Now, to begin, I do not hate my job, personally, but there WAS a time when I could not bear it.
So, what changed? My position? My company? Nope.
The answer is… I did.
Some of you may think your situation is unique. If anyone else had your job, they would hate it too, and there is no way your job can be as bad as theirs. Everyone’s experiences are relative so how can we possibly compare? What may be a great experience for you, may be a terrible experience for me. However, the one thing I think we can all settle on is having the feeling of dread getting ready for work in the morning, feeling that drop in your stomach when you realize it’s Sunday and Monday is creeping behind, or watching the clock with anxiety, frustrated that the time will not hurry the heck up!
If we can agree on all of those emotions, I think it is fair to say we all share in this experience.
Today, I am free from the feeling of dread in the morning, enjoy my sits in traffic to work and home, and I do look at the clock but I no longer curse that slow ticking hand.
I know it might sounds crazy but it also sounds pretty good, right? The good things is everyone has the capability of doing the same, but WE need to change!
So, Alex, that’s great and all but HOW do I change?
Good question. The solutions will vary depending on the person, but all I can share is what I did to change my perspective and ultimately changed my life.
This change came primarily with the adoption of two simple concepts: Self-awareness and Gratitude.
Making these a HABIT is critical in changing your way of thinking and your attitude towards everyday life.
First, having the self-awareness to understand the moments in the day that prompt a certain emotion is critical to making a change. Oftentimes we can all get caught up in this auto-pilot mode, where we react without reason.
For example, when I get a message from a frustrated, rude client who hurts my feelings, my initial, auto-pilot reaction is to tell them off and prove my point. However, this would indicate a lack of self-awareness. My self-aware self then brings reason into the equation. In this moment, I stop, reflect on the emotion I am feeling, which words exactly triggered this emotion, and be proactive about what the client’s response would be if I said something as a reaction rather than a reasoned response. Here, we might want to think twice. At the end of this reflection, most likely, I would resolve to keep it polite and professional. Here, I did not risk my reputation in the matter and felt I was the bigger person in the moment. Simply, “Not a problem. Have a nice night.” Not much too feel bad about after that response, huh?
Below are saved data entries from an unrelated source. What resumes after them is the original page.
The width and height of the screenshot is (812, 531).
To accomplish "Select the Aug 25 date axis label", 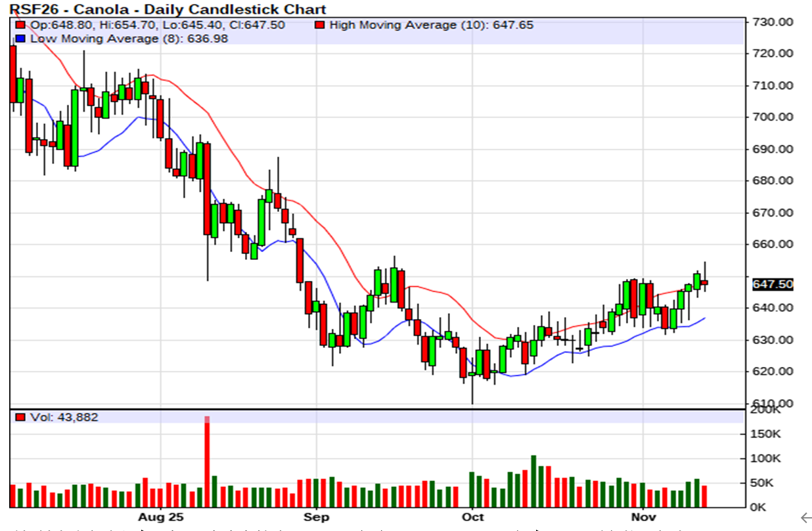I will pyautogui.click(x=162, y=517).
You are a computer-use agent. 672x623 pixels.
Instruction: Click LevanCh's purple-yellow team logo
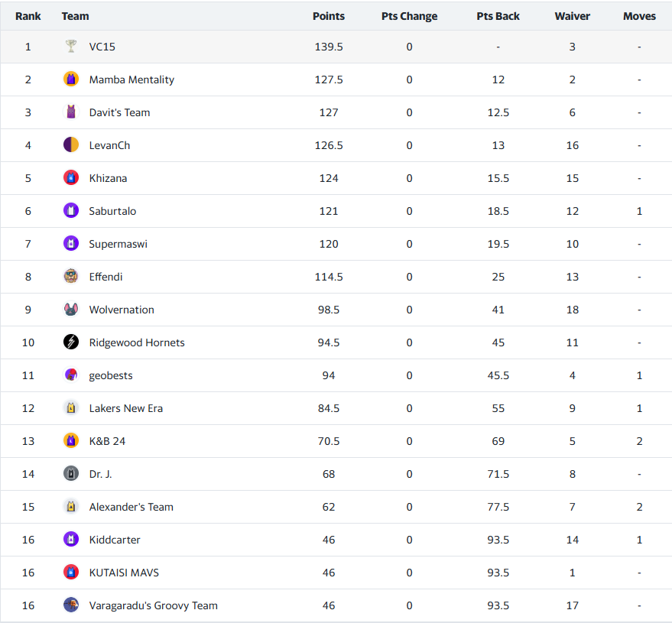click(x=71, y=145)
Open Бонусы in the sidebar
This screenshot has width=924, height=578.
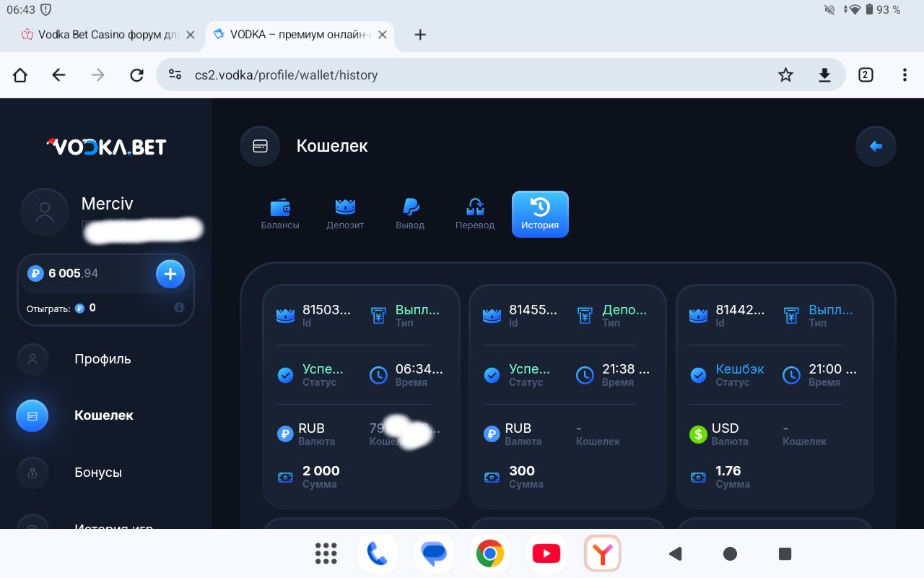pos(98,473)
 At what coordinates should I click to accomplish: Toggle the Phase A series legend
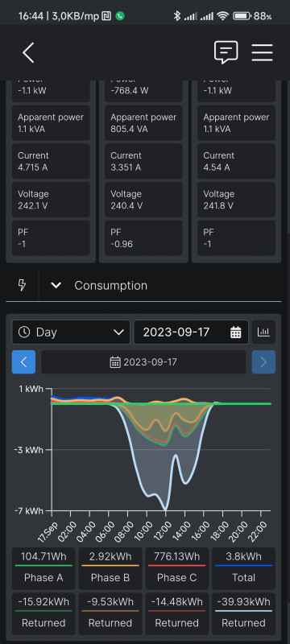point(44,568)
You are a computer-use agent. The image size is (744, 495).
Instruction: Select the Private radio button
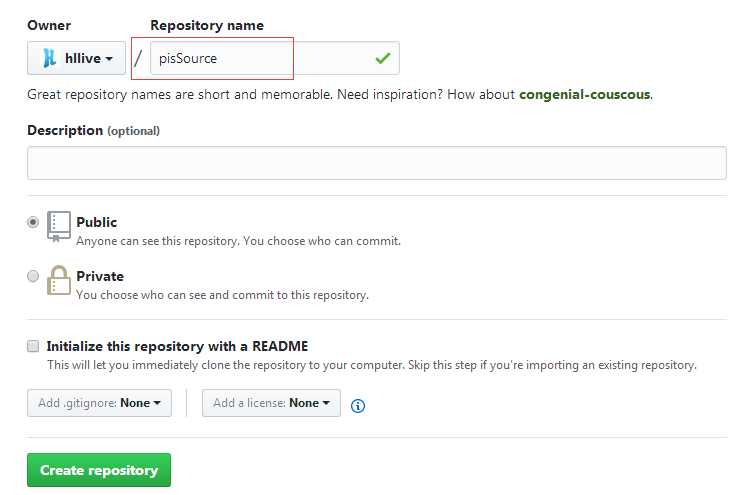[x=33, y=276]
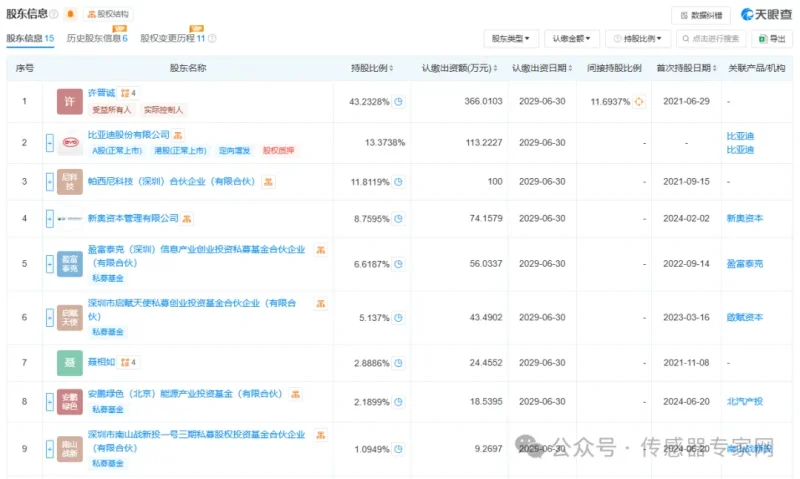Expand row for 比亚迪股份有限公司
The width and height of the screenshot is (800, 479).
click(49, 143)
The assessment of our emotions and our TYPICAL reactions to these emotions allows for us to make adjustments. How could we ever change our behaviors if we are never aware of them in the first place?
To assist in my quest for better self-awareness, I began journaling. While journaling, we are able to express our emotions on paper and read them back. Hmm, why did I feel that way? What can I do in my control to improve my reaction to this event that made me feel this way? Journaling provides us with an avenue to take a deeper dive to get to know ourselves better.
Second, gratitude. There is a Tony Robbins saying that I’m sure I have mentioned before, which I will paraphrase here. “It is impossible to feel sadness while also simultaneously expressing gratitude.” No matter how terrible a job might be, there is SOMETHING in this life I am sure you can find to be grateful for in those moments of frustration with your boss, annoyance with your co-worker, or confrontation with your client.
When you notice the feeling of worry or anxiety in the workday, think of that one person or thing that brings you joy and purpose for being alive and say, “Thank you.” That moment of anxiety just changed to joy by just doing that, if only for a brief moment. But, imagine how the accumulation of all of these brief moments of joy would improve your overall day experience.
Don’t allow for those 33% hours to be wasted in feelings of owe and frustration. Make something out of it! Again, this is a habit we are trying to establish within ourselves. So, the consistent and constant practice of self-awareness and gratitude will be crucial in the success of this how-to. Try these tips out every day for the next 30 days, and see if you notice a difference! Feel free to comment with your results. Enjoy!